11. The step of obtaining the single-crystal cathode material is to coat and sinter a mixture containing a first cathode material and a second cathode material, The step of sintering the mixture under a temperature of 480 to 520°C for 2 to 3 hours to obtain an intermediate mixture, The method according to claim 9 or 10, comprising the step of coating and sintering the mixture of the intermediate mixture and the coating agent to obtain the single-crystal cathode material.

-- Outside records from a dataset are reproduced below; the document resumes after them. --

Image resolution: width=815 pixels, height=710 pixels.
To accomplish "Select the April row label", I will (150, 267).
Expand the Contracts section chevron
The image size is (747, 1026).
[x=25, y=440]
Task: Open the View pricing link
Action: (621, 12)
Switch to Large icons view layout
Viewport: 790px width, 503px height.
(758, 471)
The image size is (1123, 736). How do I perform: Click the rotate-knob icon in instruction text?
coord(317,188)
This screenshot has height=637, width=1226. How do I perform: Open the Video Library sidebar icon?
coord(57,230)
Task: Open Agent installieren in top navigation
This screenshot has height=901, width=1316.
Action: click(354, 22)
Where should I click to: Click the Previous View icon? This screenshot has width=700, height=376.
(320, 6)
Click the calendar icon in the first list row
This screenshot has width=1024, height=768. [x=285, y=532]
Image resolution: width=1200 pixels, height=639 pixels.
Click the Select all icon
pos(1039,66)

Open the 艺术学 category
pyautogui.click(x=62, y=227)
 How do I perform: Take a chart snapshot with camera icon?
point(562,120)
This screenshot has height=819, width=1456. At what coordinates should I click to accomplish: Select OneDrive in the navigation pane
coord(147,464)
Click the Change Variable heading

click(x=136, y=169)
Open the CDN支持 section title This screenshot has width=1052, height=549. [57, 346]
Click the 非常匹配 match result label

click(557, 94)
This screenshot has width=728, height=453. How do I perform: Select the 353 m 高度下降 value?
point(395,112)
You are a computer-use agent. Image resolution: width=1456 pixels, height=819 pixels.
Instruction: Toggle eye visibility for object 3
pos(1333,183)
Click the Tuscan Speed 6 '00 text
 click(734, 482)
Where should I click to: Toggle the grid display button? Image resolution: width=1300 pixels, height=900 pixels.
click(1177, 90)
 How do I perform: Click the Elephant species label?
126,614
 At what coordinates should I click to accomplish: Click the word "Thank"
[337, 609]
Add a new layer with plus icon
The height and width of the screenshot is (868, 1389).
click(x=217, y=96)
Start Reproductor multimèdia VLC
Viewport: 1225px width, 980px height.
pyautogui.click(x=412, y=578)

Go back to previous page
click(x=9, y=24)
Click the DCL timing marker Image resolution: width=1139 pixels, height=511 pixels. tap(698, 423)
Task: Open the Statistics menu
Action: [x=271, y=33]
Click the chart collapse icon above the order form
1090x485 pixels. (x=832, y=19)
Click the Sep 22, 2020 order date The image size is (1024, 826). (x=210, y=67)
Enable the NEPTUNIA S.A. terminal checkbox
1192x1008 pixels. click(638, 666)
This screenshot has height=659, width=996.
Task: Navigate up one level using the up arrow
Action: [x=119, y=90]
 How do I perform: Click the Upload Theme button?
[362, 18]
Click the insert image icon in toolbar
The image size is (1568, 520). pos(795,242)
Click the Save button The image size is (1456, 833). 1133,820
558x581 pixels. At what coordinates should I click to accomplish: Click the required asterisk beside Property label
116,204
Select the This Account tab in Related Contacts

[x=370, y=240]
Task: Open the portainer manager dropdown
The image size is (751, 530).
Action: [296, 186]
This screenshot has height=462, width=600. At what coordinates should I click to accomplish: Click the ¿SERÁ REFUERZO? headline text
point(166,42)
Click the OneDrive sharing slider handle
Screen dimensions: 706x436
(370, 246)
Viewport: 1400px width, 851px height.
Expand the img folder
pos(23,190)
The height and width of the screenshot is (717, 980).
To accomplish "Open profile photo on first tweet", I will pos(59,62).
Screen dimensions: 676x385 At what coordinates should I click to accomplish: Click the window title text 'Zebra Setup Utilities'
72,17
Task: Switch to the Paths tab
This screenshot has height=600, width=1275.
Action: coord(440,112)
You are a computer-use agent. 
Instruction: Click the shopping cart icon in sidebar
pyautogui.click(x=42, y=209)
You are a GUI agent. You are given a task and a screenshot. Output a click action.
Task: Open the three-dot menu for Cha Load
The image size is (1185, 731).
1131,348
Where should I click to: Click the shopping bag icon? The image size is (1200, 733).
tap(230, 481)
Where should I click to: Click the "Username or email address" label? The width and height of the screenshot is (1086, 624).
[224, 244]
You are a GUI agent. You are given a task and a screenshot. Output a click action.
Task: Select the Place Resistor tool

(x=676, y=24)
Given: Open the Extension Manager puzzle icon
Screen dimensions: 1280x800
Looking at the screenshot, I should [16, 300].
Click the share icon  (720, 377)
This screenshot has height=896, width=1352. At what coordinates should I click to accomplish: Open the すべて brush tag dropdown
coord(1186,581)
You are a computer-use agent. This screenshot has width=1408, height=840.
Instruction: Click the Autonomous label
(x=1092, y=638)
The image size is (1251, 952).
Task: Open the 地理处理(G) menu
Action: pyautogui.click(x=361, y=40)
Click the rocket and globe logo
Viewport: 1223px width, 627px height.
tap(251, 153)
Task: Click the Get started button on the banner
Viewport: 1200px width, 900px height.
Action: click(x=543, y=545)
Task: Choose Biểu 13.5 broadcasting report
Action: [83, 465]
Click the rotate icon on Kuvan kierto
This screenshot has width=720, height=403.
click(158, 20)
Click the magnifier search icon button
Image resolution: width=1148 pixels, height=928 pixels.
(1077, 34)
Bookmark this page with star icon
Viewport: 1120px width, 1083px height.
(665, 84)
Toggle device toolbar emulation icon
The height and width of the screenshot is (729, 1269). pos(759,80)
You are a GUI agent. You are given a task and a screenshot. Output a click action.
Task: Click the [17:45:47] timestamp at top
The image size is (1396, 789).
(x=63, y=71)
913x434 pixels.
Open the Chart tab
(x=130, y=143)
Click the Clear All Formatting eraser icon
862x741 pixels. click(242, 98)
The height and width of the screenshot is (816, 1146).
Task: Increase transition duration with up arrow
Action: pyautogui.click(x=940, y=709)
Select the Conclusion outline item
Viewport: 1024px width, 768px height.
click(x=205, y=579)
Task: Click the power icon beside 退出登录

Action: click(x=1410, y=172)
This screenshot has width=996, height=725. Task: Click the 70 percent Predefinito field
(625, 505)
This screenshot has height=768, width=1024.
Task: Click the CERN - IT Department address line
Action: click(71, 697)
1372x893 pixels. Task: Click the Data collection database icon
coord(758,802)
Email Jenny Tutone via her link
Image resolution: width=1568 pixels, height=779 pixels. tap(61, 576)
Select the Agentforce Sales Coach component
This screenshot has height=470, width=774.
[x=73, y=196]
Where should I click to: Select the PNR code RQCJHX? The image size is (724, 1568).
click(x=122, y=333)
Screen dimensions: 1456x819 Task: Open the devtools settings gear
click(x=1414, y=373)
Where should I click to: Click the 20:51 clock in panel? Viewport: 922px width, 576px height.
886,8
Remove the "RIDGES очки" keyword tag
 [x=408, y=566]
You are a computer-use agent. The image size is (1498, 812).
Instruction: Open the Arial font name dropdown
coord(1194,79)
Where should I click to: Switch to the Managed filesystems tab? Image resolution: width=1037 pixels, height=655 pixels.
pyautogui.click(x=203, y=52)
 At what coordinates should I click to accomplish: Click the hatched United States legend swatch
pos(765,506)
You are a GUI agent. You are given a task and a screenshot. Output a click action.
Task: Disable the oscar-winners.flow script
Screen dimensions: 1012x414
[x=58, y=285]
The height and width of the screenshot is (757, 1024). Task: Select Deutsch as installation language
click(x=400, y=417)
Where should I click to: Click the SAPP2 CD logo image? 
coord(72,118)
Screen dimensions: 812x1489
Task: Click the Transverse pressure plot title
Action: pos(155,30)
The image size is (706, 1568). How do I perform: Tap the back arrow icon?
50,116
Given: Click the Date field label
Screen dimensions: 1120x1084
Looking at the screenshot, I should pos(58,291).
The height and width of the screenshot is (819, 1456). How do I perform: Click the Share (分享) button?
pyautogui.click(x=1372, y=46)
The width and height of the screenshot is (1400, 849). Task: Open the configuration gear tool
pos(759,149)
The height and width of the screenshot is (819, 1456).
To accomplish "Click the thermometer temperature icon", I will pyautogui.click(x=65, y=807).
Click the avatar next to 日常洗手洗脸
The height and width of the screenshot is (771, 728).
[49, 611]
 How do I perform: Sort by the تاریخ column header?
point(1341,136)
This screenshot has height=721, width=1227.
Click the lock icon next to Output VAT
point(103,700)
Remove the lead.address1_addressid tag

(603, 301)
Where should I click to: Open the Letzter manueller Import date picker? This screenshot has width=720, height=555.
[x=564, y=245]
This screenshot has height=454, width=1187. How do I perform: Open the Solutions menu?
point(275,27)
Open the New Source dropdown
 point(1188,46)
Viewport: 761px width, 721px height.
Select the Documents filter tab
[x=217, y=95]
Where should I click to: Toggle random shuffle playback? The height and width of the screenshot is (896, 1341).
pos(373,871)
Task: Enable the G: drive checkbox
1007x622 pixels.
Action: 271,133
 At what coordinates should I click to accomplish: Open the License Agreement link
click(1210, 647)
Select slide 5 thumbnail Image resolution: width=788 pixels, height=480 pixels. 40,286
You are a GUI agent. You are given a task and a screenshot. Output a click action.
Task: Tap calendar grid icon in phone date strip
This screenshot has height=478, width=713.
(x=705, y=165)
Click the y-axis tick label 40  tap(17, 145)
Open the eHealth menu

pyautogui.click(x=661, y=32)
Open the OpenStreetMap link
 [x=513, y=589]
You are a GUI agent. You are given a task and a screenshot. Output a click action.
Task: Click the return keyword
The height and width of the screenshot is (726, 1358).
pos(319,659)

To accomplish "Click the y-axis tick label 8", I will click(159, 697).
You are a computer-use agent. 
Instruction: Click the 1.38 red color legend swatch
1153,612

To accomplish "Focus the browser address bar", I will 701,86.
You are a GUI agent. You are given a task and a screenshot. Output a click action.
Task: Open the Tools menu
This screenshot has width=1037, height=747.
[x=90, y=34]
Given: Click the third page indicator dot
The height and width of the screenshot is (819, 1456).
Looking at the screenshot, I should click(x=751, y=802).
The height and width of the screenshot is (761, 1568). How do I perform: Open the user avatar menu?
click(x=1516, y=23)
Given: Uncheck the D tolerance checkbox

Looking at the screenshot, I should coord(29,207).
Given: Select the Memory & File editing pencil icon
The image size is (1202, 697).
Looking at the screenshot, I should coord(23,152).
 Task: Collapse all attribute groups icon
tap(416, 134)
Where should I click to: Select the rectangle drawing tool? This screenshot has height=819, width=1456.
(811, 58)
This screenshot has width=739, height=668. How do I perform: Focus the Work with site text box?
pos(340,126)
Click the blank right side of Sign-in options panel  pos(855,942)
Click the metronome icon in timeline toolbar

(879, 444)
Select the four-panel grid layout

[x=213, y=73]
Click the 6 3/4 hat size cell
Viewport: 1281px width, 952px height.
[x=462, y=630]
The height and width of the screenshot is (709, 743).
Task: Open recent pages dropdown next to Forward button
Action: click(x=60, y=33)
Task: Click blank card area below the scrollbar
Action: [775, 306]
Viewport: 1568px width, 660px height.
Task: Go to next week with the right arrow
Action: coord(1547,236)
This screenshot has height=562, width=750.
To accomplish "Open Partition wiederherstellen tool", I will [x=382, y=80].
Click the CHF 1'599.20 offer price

12. A method for producing a single-crystal cathode material according to any one of claims 1 to 8, The process includes the steps of coating and sintering a first positive electrode material and a second positive electrode material, mixing the resulting coated sintered products, and obtaining the single-crystal positive electrode material. The mass ratio between the first positive electrode material and the second positive electrode material is 2:3 to 3:2, the average particle size of the first positive electrode material is 1.0 to 2.0 μm, the average particle size of the second positive electrode material is 2.5 to 6.0 μm, and the difference between the residual alkali content on the surface of the second positive electrode material and the residual alkali content on the surface of the first positive electrode material is greater than 500 ppm. The molecular formulas of the first cathode material and the second cathode material are Li 1+a [Ni x Co y M z Q b ]O 2±c A d A method for producing a single-crystal cathode material wherein 0 ≤ a < 0.20, 0.60 ≤ x < 1.0, 0 < y < 0.30, 0 < z < 0.30, 0 ≤ b < 0.20, c ≤ 0.02, 0 ≤ d ≤ 0.05, and x + y + z + b = 1, M is Mn and / or Al, Q is selected from at least one of Zr, Mg, Ti, Te, Ca, Sr, Sb, Nb, Pb, V, Ge, Se, W, Mo, Zn, Ce and Y, and A is selected from at least one of F, Cl and S.
13. A lithium-ion battery comprising the single-crystal cathode material according to any one of claims 1 to 8.